The rest of the evening was spent on shower, food, and an early bed. I had figured out the best thing to do would be walk with them the whole next day, sleep there, and then go back to my car in the morning and drive back. Between Monmouth where we met, and Pandy we would sleep, there would be 27 km of nothing. And nothing has difficult logistics. Their B&B only had 4 beds, so I’d bring my tent, and sleep op the nearby camping.

The next morning we had an English breakfast (in Wales, mind you!), bought lunch, and were off. It was a beautiful day and the landscape was friendly. The occasional passing person or dog too. And while walking there was ample time to catch up. I don’t see these people very often!

My companions: Joke, Wim, Gerda and Elly

The hills were rolling and the route was clear. Generally. Various types of cattle adorned the way, and many a meadow allowed us a coffee break. Insects were a nuisance, but long trousers solved that. And in that way the day unfolded quite pleasantly. My feet hurt from the asphalt that was found along the route, but that was foreseen and accepted.

It was special to have such a long walk with my dad again. He’s slower than he used to be, but he gets there! How many people pull this sort of thing off at 72. And I realised Joke has already been his wife for half my life... that gives a lot of common past. I don’t know the others very well, but they were nice companions.

We met all kinds of cattle that day!

The path sometimes went straight through orchards and fields...
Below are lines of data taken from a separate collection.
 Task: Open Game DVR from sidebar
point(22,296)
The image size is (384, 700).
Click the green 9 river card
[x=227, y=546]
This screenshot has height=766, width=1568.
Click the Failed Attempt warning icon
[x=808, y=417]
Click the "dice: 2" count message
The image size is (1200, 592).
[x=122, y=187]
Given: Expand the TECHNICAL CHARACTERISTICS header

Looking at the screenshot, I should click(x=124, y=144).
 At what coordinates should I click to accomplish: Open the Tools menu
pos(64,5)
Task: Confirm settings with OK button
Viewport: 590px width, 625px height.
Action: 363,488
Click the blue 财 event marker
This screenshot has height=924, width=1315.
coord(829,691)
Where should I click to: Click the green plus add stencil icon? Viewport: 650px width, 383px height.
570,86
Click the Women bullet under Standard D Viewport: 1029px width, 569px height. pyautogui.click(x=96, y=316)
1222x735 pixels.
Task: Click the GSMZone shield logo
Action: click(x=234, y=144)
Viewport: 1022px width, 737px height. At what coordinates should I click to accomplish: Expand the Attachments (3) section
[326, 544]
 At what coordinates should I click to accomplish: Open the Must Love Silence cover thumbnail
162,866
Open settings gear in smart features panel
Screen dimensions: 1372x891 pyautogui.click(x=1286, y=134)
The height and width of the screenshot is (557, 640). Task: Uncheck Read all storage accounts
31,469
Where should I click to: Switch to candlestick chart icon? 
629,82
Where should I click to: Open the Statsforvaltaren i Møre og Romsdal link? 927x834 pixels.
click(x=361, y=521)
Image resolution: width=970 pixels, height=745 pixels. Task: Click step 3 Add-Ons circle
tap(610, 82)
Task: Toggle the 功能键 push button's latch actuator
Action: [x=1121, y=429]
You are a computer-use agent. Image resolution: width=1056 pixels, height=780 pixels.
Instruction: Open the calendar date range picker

At four o’clock we passed an impressive castle, which unfortunately came with impressive rain clouds. Soon it was pouring down. And that didn’t last long. But the dry spell afterwards lasted much shorter. With a few dry minutes as exception it rained for the next three hours; often torrentially. I realised I had underestimated this trip, by not even bringing my backpack’s rain cover, and leaving my waterproof trousers in the car. The mood did not suffer significantly, though, and the speed picked up; rain refreshes, and diminishes the desire for coffee breaks. So close to seven we reached the edge of the neighbourhood the B&B was in. But only the edge. There was a path that seemed to lead to it, but it lead past, separated by a solid, sturdy British hedge! Just what we did not need. With some fence-climbing and field-sloshing we found an entrance after all, and soon after entered the B&B, all dripping.

White Castle

The heavy rain did look good! Felt slightly less optimal, though.

The lady did not mind our puddle-creating talents at all, and was even willing to put me up for the night as well, on my camping mattress in Gerda’s room. I do not see myself as a fair weather camper, but this was welcome! So we hung out our wet stuff, had a shower, had a cuppa, and went to the pub for a hearty meal. Food is good after a day like that!

None of us are diehard party people, so this was an early night as well; for me an unexpectedly good one as the B&B lady had given me a thick duvet to boost my thermarest. And the next morning another British breakfast would be the venue for my departure. I had ordered a cab to bring me back to my car before my parking ticket would run out, and it would come in the middle of the breakfast hour. A few last pictures were taken and cheeks kissed, and then I was off! It would be a sunny day of “only” 15 km for those I left behind; I hope they had a good day. And a good trip further along Offa’s Dyke!